A pre-ticked box or the typical implicit consent that is hidden within a huge body of text in a privacy policy or a cookie usage document is not enough for GDPR compliance.
This is explained in the law (pt. 78) as the principles of “data protection by design and data protection by default.”
b) Privacy by design – Instead of data privacy and protection as an add-on for GDPR compliance, the EU wants you to develop and design applications, products and services in a way that it takes into account the right to data protection, and to make sure that data controllers and processors (see below) are able to fulfill their own obligations in this regard.
“It should be transparent to natural persons that personal data concerning them are collected, used, consulted or otherwise processed and to what extent the personal data are or will be processed.”
c) Right to access, object and erase – The users of GDPR compliant providers have the right to obtain (free of charge, provided by the data controller) access to their personal data in electronic form. They also have the right to object, and request rectification or erasure of the same.
2. GDPR compliance for website forms.
The pre-dominant channel of inbound digital marketing today is the website form. People come to your website, and you put a form in front of them asking them to fill up their personal data.
Whether you’re asking for an email, phone number, address and / or any other personal data, it is now required to be protected as per the requirements of GDPR outlined above.
The simple answer is to make use of a form provider and mailing list that are already GDPR compliant, so you don’t have to worry about it.
Click here to see the Lucep web form in action. You can also put in your name and number into the Lucep widget at the bottom right.
3. GDPR compliance for email marketing.
See Mailchimp’s GDPR guide on how to collect consent using forms and Mailchimp.

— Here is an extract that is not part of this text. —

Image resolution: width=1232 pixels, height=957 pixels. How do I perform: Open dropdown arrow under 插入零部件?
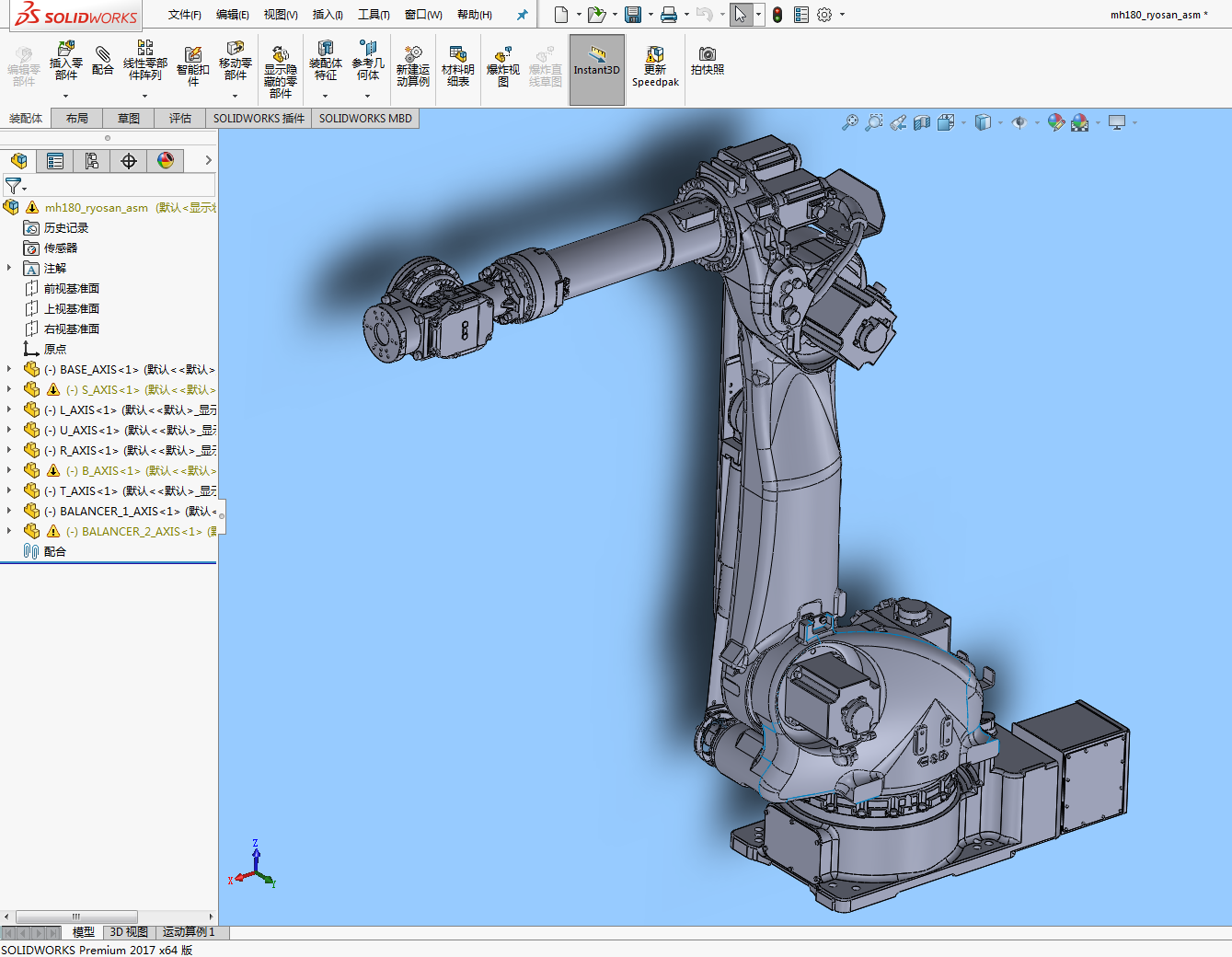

To sum it up, use a GDPR form, and add the subscribers to Mailchimp into a GDPR-enabled list.
Run a consent campaign through Mailchimp to ensure that anyone who enters their personal data into a form is then sent an email that explicitly requires them to consent.
This is typically done by getting them to tick a checkbox that says they allow you to store, process, use and/or share the data in the manner specified in your privacy policy
4. GDPR questions and answers.
a. What is GDPR? Read the EU guide on what is GDPR, and understand what are the core values that need to be a part of your privacy policy design.
b. How do I start? Consult a corporate law or EU law expert and have them design or at least approve your GDPR compliance plan.
c. Are you required to be GDPR compliant? This is a common question, and I have two answers:
First, it is legally applicable if you are located in the EU and collecting / controlling / processing data provided by EU residents or citizens. It is legally applicable even if you are not located in the EU but your digital marketing strategy targets, collects and/or makes use of data provided by EU residents or citizens. Note that it applies only to the data provided by people covered by EU law, and not to people from other countries or regions of the world.
The second answer is that, if you think GDPR is justified as a data protection law for EU residents, you should implement these privacy mechanisms for every person whose data you collect, control, process and/or share, regardless of where they are from, regardless of whether you are required by law to be GDPR compliant. If the law works as expected in the EU, expect the U.S. and other regions of the world to follow suit and do the same. It’s better if you’re ahead of the curve and do it before you’re forced to, as happened in the case of GDPR.
d. What are the penalties if you flout this law? Four percent of annual global turnover, or €20 million (whichever is greater).